PROBLEM TO WORK ON: In the records below, find each line that holds "agent" and return it.
+++ INPUT FOR THIS TASK
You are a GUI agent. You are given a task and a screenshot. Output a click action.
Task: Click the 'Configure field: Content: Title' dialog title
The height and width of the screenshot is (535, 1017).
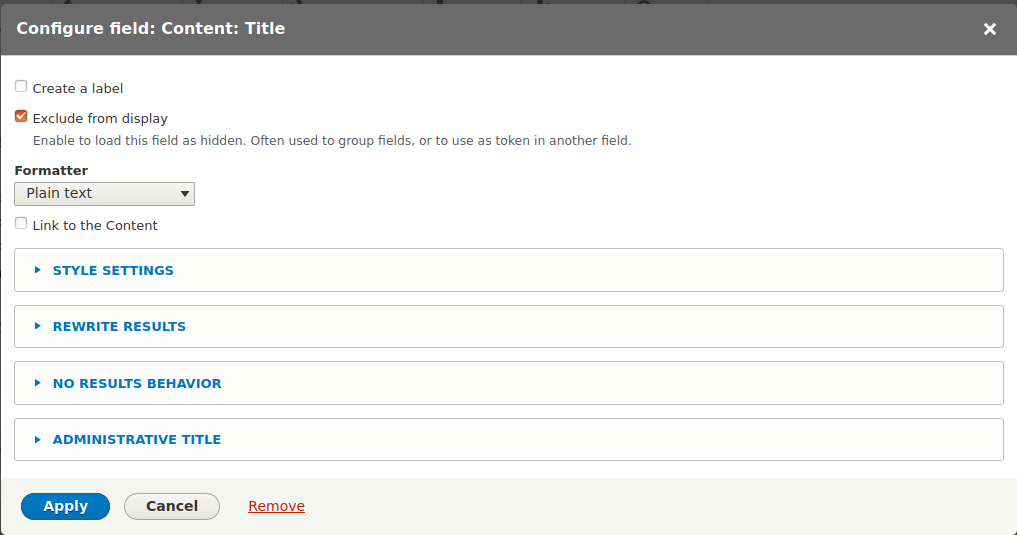coord(151,29)
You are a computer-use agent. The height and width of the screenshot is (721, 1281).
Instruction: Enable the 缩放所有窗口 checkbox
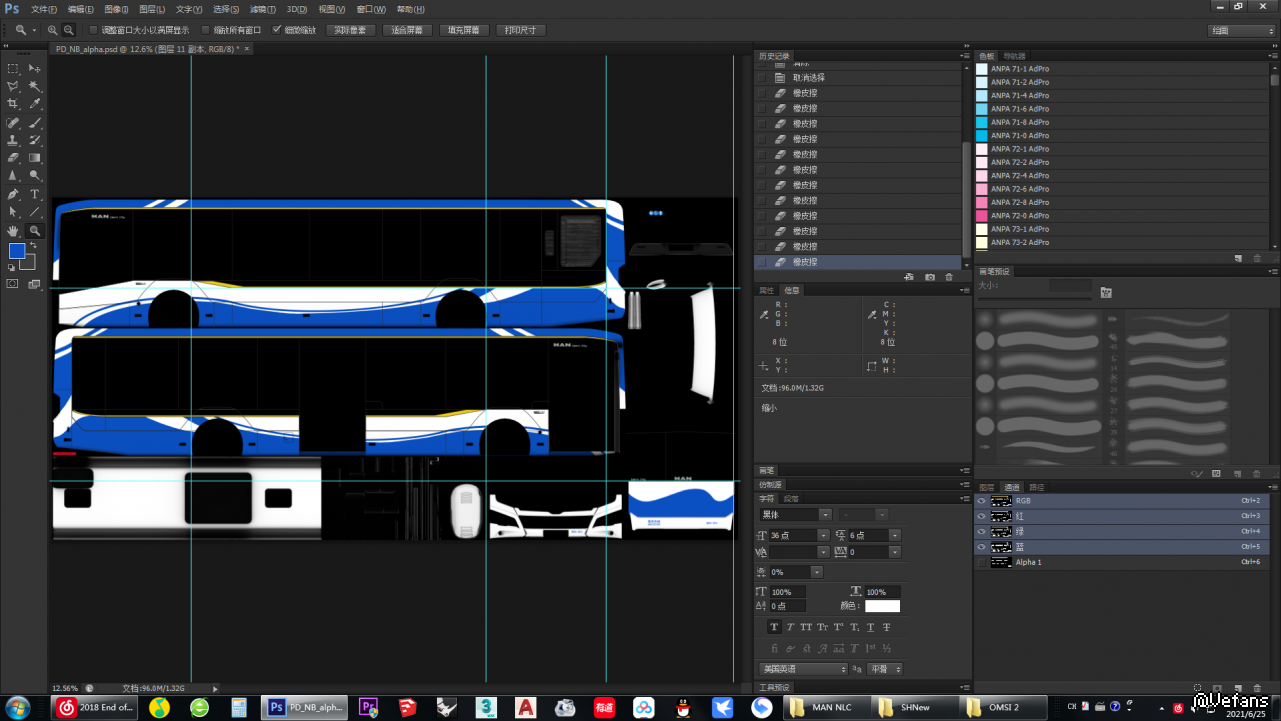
++++++
FINISHED EXERCISE:
You are a GUI agent. You are given a task and a screenshot. Output a click action.
You are a computer-use agent. The height and width of the screenshot is (721, 1281).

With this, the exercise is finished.